EXCERPTED TEXT:
——————————
# willow oak



## Bradley (Dec 28, 2001)

How do you guys feel about Willow Oaks? Looking to plant 4-5 widely spaced yard trees in middle Georgia. I really like these trees, but don't know alot about their growth rates etc... Would you recommend another species over these and why. Thanks, Steve.


----------



## PBMan (Feb 19, 2002)

Personally, I like the Willow Oak's alot and they tend to grow well in clay soils. However, check out the Sawtooth Oak and/or Water Oak trees. The Sawtooth is spectacular and in my opinion is the perfect tree for shade/privacy/beauty. Nice color in fall and hold their leaves for a long time.


----------



## Toddppm (Feb 19, 2002)
——————————
PROVIDED DATA:
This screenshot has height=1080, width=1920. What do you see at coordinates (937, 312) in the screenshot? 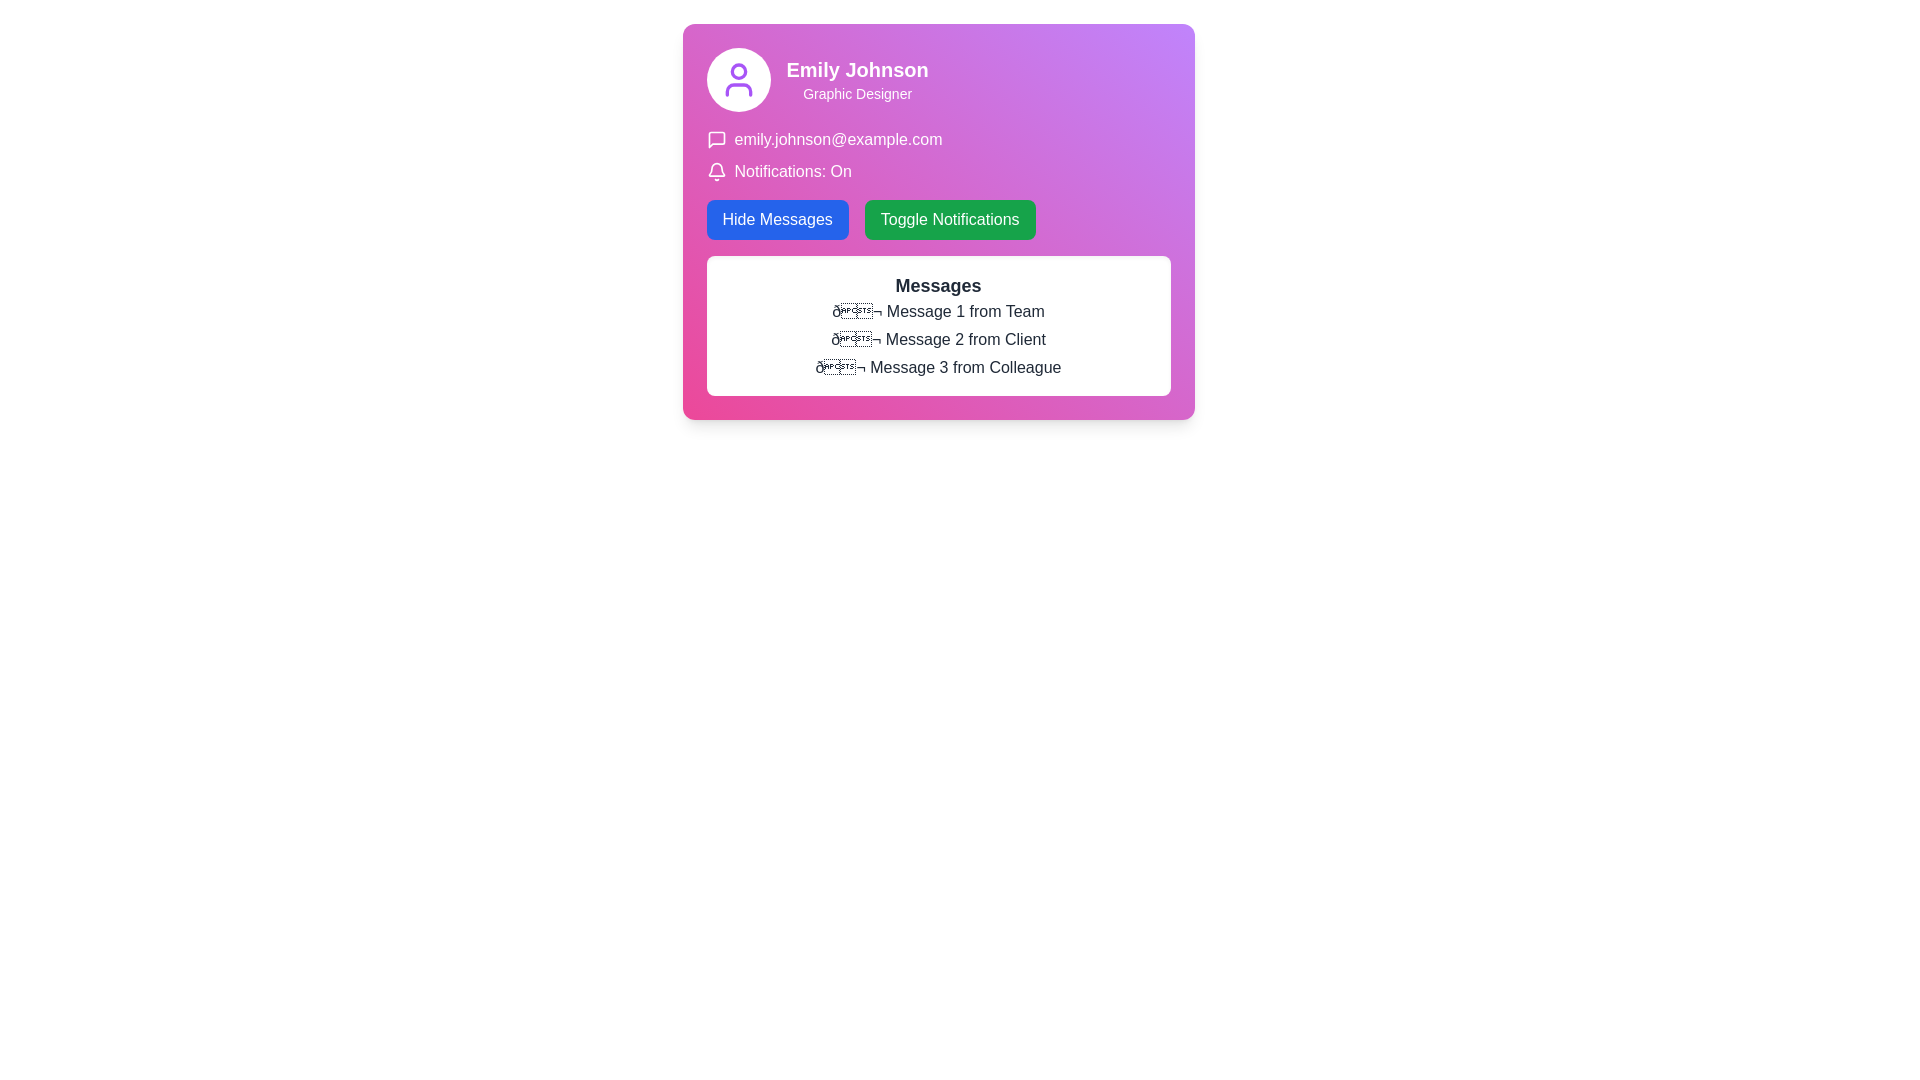
I see `the first text label in the vertical list of messages located under the 'Messages' section header` at bounding box center [937, 312].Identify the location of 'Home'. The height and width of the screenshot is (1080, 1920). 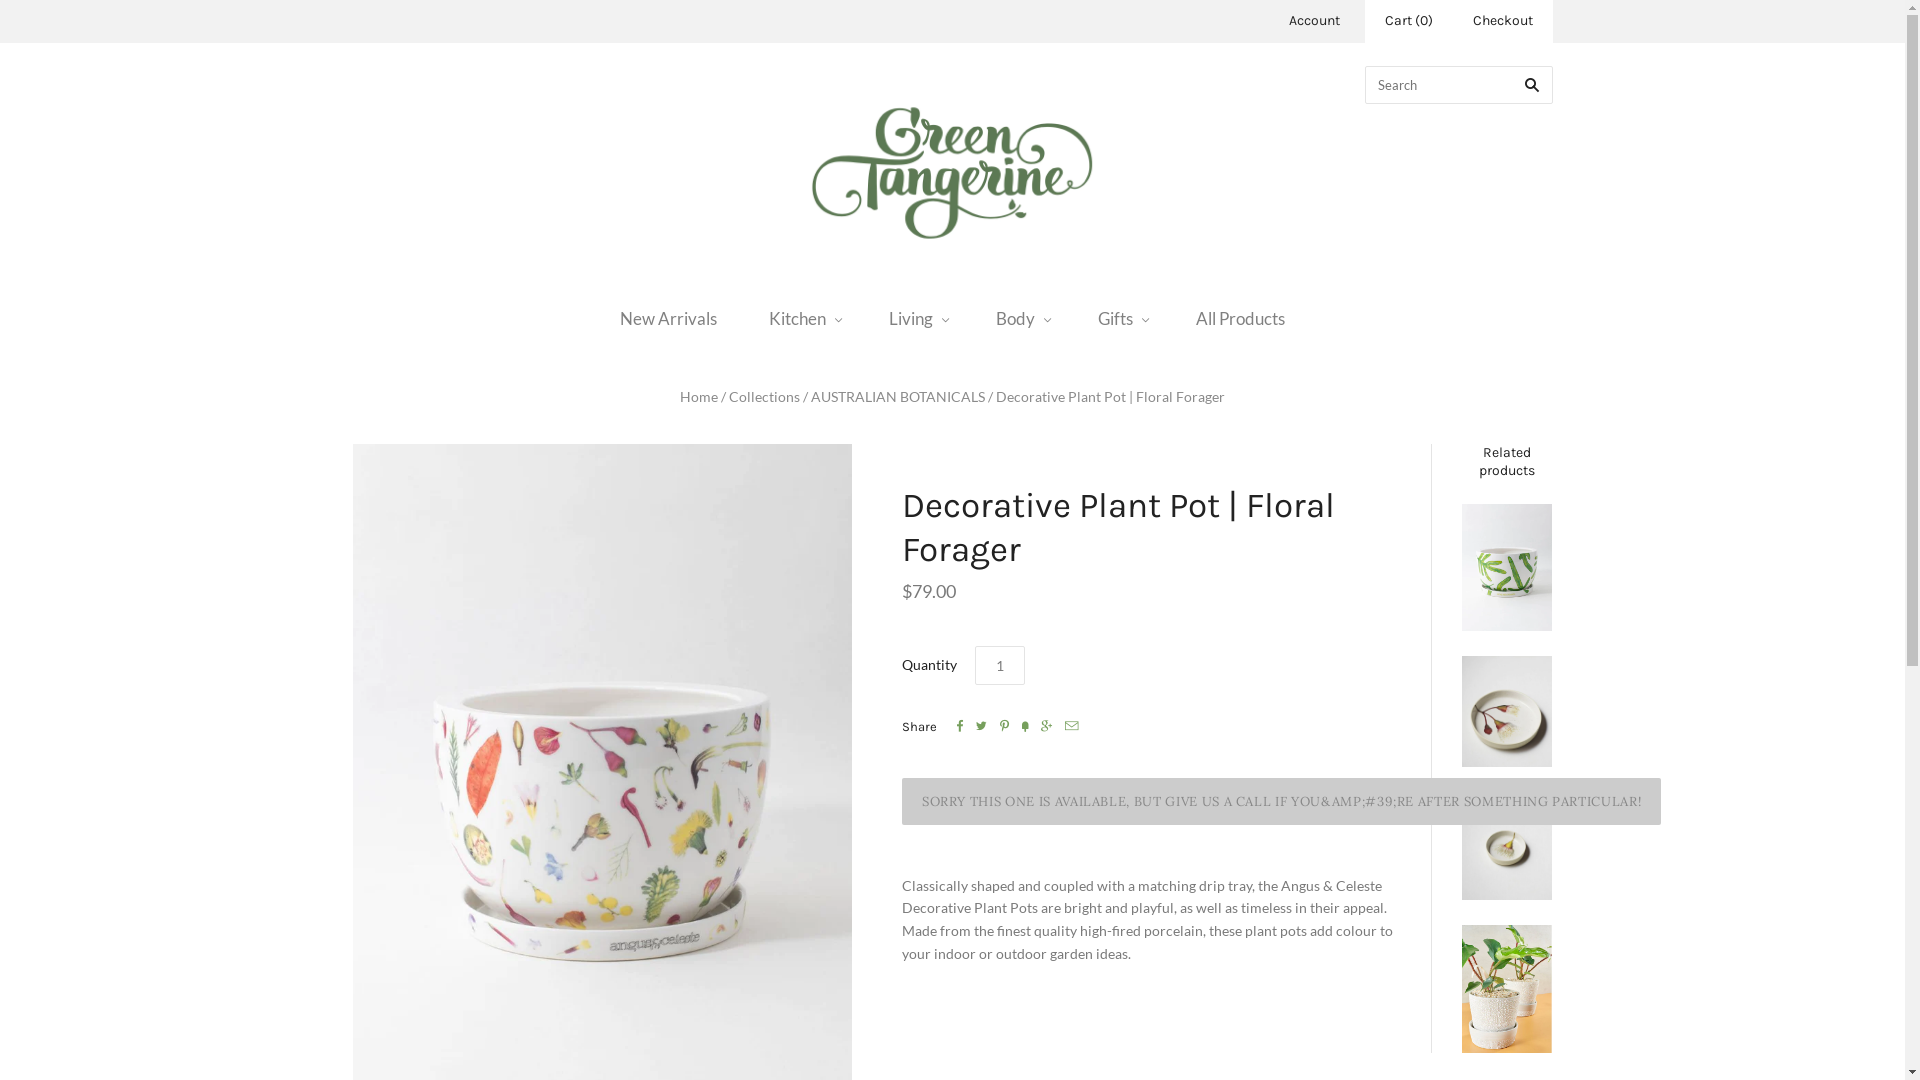
(680, 396).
——————————
WRITTEN PROBLEM A:
Answer each question about the willow oak forum thread on its own line:
(i) In what region does the first post plan to plant the trees?
(ii) How many trees does the first post want to plant?
(iii) According to the second post, in what kind of soil do willow oaks tend to grow well?
WRITTEN PROBLEM B:
Does each statement agree with the willow oak forum thread? Answer yes or no, and quote the words that decide it.
(i) The first post says its writer knows a lot about willow oak growth rates.
(ii) The second post suggests the Sawtooth Oak as another tree to consider.
(iii) The second post says the Sawtooth Oak drops its leaves early.
WRITTEN PROBLEM C:
Proceed with the willow oak forum thread from the point where it ends.

WRITTEN RESPONSE A:
(i) Middle Georgia
(ii) 4-5 widely spaced yard trees
(iii) Clay soils

WRITTEN RESPONSE B:
(i) No: "don't know alot about their growth rates etc..."
(ii) Yes: "However, check out the Sawtooth Oak and/or Water Oak trees."
(iii) No: "hold their leaves for a long time."

WRITTEN RESPONSE C:
They are very nice and have a great form and structure but those little @#$% leaves will drive you crazy trying to clean therm up, they get stuck in the grass and every crack and crevice around and there are tons of them


----------



## Jay Banks (Feb 20, 2002)

Willow oaks are a sturdy tree. Plant them in spring. But watch out for some nursery stock. They tend to head the branches back severely to were it looks like a stick with stubs.

Here in VA the sawtooth is considered an invasive. You may want to check with your department of natural resources before you choose the sawtooth.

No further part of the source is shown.